[PROMPT] Within the material below, transcribe exactly the lines from the one holding "The image size is (2128, 841)." through the one holding "1025x771 pixels. Task: Delete", keeping both ends and skipping the rest.

Start of STUDY MATERIAL

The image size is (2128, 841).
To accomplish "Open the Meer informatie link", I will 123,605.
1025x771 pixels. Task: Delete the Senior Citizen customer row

End of STUDY MATERIAL
Start of STUDY MATERIAL

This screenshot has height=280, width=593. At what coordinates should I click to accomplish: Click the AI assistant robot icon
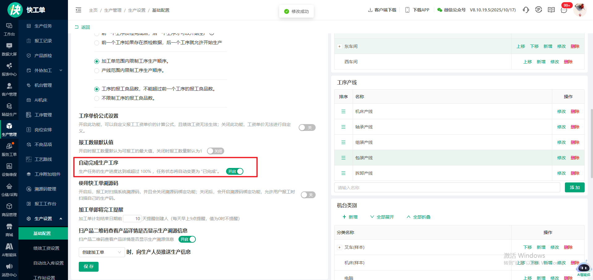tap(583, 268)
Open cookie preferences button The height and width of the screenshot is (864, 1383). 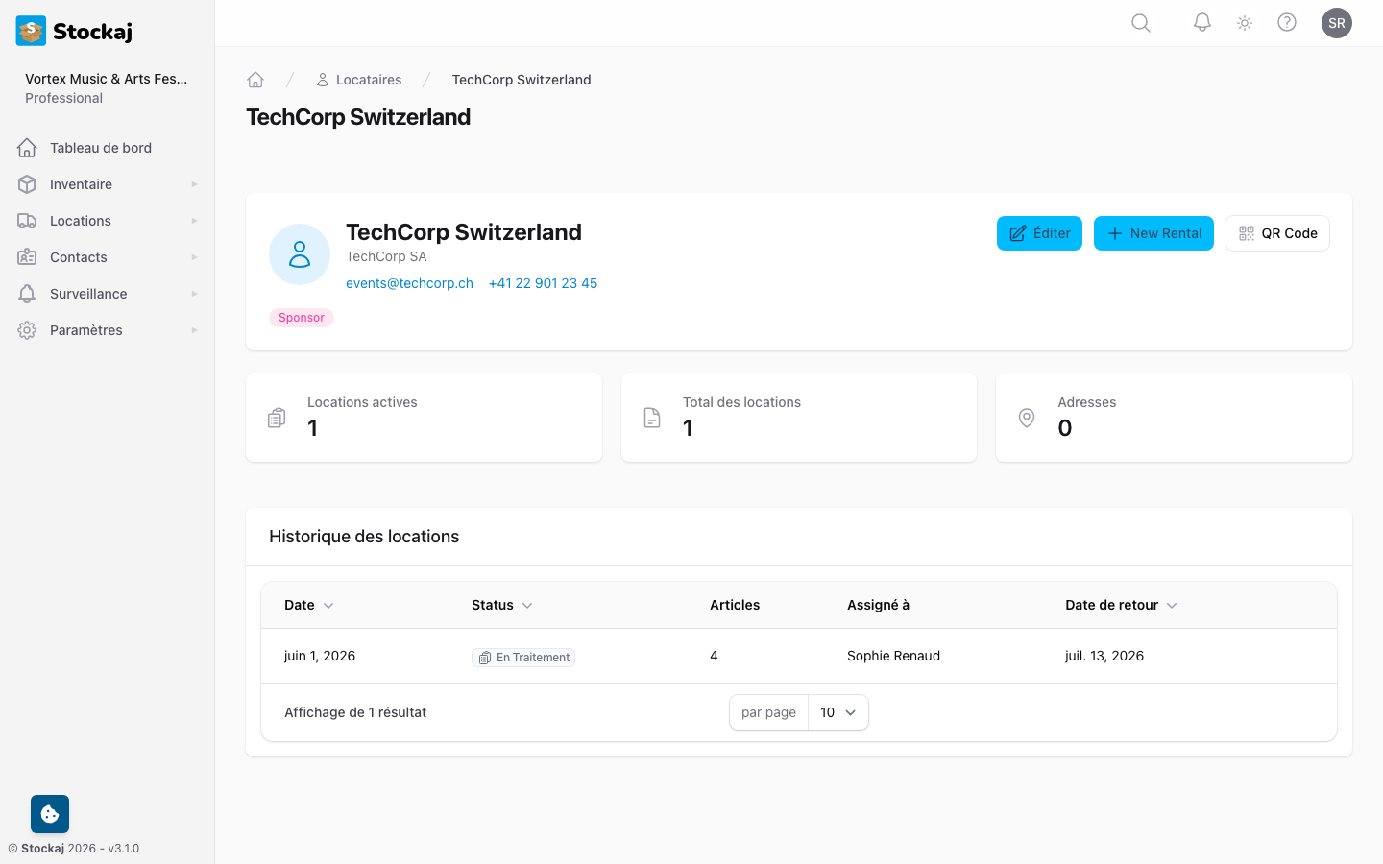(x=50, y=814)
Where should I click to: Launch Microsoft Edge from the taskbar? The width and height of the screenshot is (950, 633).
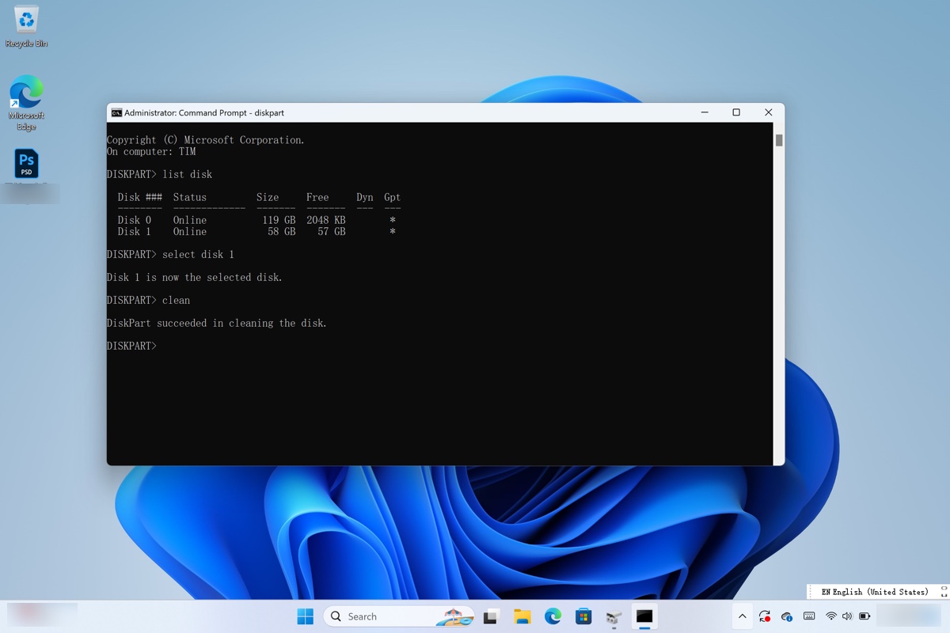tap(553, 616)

End of STUDY MATERIAL
Start of STUDY MATERIAL

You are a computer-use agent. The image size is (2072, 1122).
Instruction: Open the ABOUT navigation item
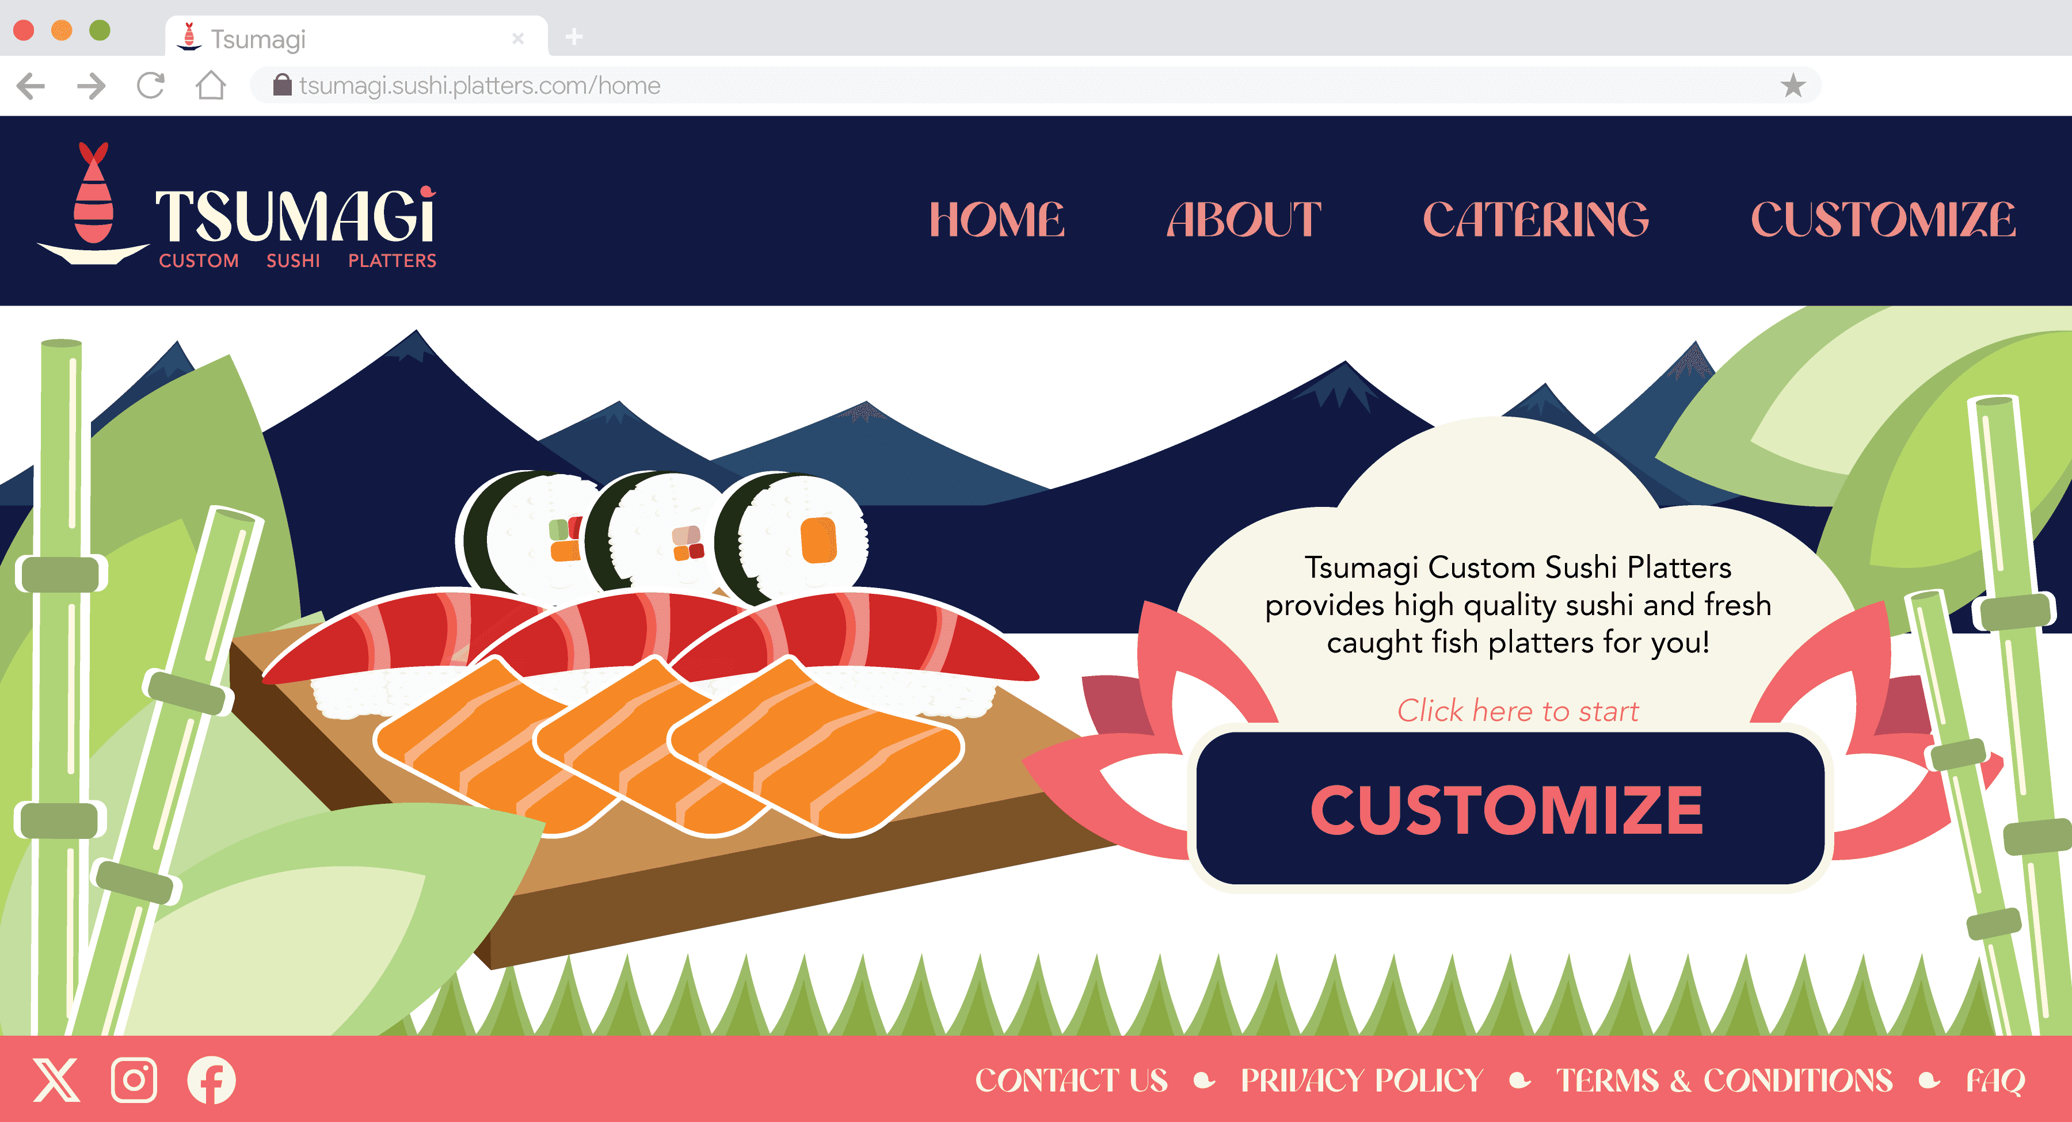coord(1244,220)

End of STUDY MATERIAL

[WRITTEN ANSWER]
The image size is (2128, 841).
To accomplish "Open the Meer informatie link", I will 123,605.
1025x771 pixels. Task: Delete the Senior Citizen customer row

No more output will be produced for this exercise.